> [What is being asked] Copy out word for word the stretch from the line containing "Click the rightmost" through the end of the rows.

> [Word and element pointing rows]
▼▼▼
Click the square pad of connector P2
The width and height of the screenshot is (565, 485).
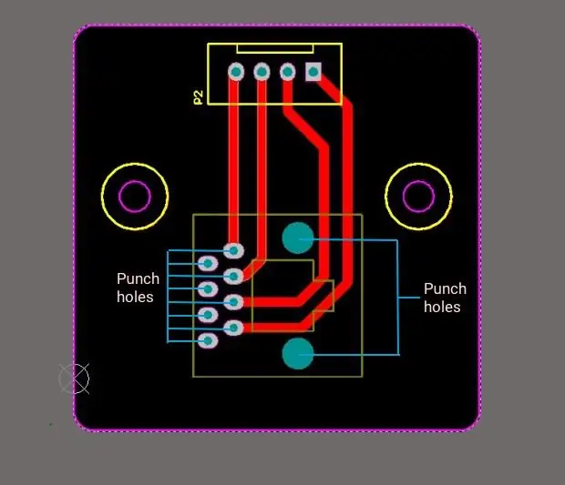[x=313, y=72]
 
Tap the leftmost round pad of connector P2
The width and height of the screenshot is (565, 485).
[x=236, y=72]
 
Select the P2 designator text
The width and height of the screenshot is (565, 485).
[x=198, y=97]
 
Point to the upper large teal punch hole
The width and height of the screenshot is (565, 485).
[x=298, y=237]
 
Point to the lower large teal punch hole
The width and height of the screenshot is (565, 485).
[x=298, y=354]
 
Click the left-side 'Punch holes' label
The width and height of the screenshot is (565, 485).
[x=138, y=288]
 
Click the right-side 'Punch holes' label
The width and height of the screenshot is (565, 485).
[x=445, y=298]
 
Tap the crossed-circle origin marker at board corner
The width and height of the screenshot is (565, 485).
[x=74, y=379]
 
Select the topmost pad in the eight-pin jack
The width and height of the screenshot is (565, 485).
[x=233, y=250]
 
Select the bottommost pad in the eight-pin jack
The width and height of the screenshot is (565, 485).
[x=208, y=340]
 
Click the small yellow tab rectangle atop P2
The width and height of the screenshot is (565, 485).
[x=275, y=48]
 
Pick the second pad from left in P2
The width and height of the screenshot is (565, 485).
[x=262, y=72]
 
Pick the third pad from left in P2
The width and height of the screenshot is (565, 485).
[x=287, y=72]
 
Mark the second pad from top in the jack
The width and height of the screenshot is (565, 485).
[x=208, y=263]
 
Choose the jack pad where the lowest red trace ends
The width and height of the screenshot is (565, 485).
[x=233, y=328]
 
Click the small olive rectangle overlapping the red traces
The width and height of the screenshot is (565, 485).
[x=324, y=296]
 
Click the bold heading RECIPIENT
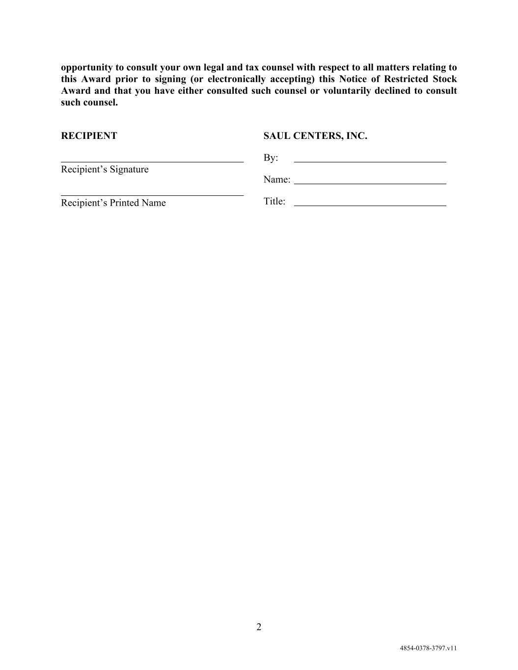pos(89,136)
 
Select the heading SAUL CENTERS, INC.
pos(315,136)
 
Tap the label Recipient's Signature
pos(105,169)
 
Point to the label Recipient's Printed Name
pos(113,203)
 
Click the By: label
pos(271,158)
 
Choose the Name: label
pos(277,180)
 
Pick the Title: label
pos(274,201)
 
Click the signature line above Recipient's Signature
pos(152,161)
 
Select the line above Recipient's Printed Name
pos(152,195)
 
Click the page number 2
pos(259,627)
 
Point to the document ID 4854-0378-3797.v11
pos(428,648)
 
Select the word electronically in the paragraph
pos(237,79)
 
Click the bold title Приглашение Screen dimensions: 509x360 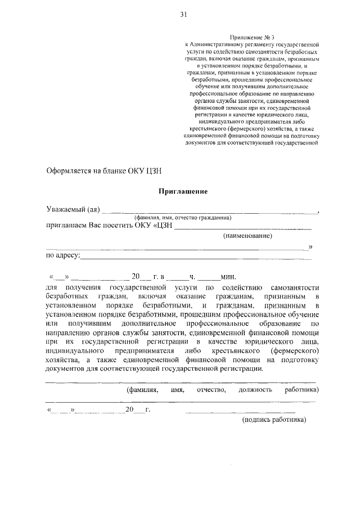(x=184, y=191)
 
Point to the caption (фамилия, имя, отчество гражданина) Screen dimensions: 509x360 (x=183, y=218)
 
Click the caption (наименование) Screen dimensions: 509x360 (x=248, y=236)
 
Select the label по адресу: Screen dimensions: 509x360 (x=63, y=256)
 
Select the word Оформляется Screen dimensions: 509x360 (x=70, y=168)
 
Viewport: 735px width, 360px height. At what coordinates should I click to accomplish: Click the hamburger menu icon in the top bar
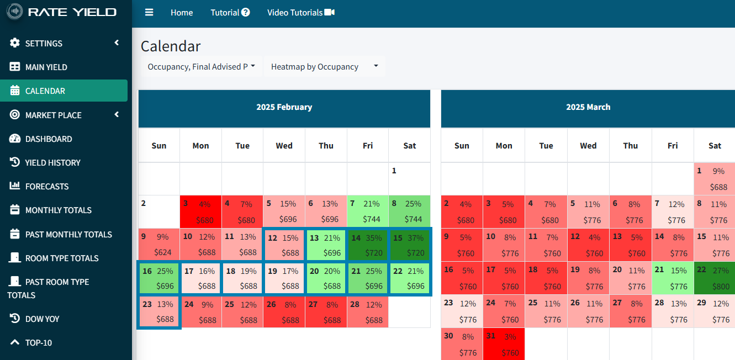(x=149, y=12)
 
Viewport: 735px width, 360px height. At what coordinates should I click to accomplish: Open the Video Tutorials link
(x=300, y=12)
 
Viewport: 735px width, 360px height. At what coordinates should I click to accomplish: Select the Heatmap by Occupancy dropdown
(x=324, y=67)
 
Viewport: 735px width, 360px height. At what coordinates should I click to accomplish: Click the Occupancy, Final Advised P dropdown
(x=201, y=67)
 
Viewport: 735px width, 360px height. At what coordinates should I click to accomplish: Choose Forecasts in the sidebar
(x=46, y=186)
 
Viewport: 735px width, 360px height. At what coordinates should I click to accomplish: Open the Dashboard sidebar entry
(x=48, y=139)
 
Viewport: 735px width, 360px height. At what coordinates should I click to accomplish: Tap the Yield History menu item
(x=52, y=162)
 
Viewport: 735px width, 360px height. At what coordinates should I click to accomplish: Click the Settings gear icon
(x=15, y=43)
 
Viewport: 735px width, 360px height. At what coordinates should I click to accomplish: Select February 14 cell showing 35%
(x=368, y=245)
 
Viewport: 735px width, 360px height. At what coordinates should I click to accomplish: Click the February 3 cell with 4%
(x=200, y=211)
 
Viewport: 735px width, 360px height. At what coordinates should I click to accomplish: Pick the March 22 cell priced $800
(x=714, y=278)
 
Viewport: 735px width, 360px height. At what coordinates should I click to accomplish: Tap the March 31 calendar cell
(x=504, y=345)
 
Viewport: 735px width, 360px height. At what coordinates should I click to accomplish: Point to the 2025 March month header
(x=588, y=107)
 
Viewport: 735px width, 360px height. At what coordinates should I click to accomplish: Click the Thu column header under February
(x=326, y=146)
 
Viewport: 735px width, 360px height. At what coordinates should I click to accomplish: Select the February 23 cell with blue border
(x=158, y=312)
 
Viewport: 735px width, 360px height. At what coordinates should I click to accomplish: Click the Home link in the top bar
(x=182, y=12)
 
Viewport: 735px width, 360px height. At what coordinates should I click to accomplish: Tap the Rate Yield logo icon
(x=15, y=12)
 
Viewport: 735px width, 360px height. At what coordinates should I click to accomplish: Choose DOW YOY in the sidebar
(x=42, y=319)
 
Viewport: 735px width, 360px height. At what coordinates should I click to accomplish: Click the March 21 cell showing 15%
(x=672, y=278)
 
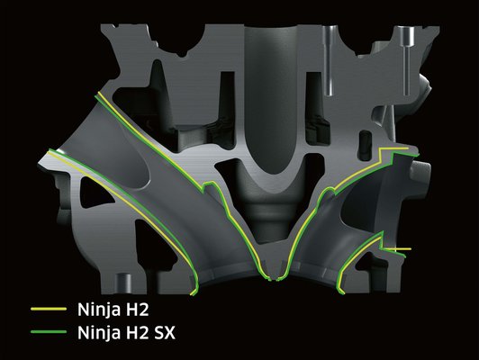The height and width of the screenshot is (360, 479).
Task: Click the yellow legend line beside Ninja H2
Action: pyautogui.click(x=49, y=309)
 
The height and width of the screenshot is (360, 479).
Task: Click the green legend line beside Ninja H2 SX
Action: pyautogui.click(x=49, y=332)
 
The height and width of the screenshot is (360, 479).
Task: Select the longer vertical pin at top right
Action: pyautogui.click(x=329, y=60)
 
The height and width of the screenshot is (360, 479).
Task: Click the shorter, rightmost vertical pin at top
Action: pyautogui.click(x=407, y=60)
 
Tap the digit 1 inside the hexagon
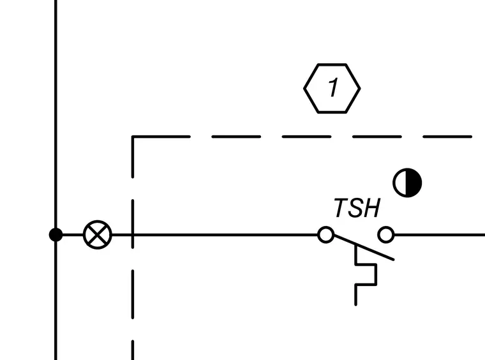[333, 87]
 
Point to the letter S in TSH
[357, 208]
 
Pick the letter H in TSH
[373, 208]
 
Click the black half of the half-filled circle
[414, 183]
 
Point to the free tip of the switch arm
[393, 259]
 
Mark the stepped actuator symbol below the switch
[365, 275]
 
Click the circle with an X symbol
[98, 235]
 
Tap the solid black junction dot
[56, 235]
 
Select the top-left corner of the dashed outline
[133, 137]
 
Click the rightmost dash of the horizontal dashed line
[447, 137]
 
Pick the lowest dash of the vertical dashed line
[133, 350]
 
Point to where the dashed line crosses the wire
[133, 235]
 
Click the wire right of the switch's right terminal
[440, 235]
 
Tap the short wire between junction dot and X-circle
▲▲▲
> [Exercise output]
Click the rightmost dash of the horizontal dashed line
[447, 137]
 
Pick the lowest dash of the vertical dashed line
[133, 350]
 
Point to where the dashed line crosses the wire
[133, 235]
 
Click the wire right of the switch's right terminal
[440, 235]
 
Tap the short wire between junction dot and X-circle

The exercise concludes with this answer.